### WHAT YOU SHOULD DO
Render the records below as a Markdown table with two columns, "Row" for the row number and "Line" for the line itself. Leave out blank lines.

### RECORD SET
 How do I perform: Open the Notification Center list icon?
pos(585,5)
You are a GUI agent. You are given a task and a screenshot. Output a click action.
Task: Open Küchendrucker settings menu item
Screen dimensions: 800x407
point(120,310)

### ANSWER FOR THE TASK
| Row | Line |
|---|---|
| 1 |  How do I perform: Open the Notification Center list icon? |
| 2 | pos(585,5) |
| 3 | You are a GUI agent. You are given a task and a screenshot. Output a click action. |
| 4 | Task: Open Küchendrucker settings menu item |
| 5 | Screen dimensions: 800x407 |
| 6 | point(120,310) |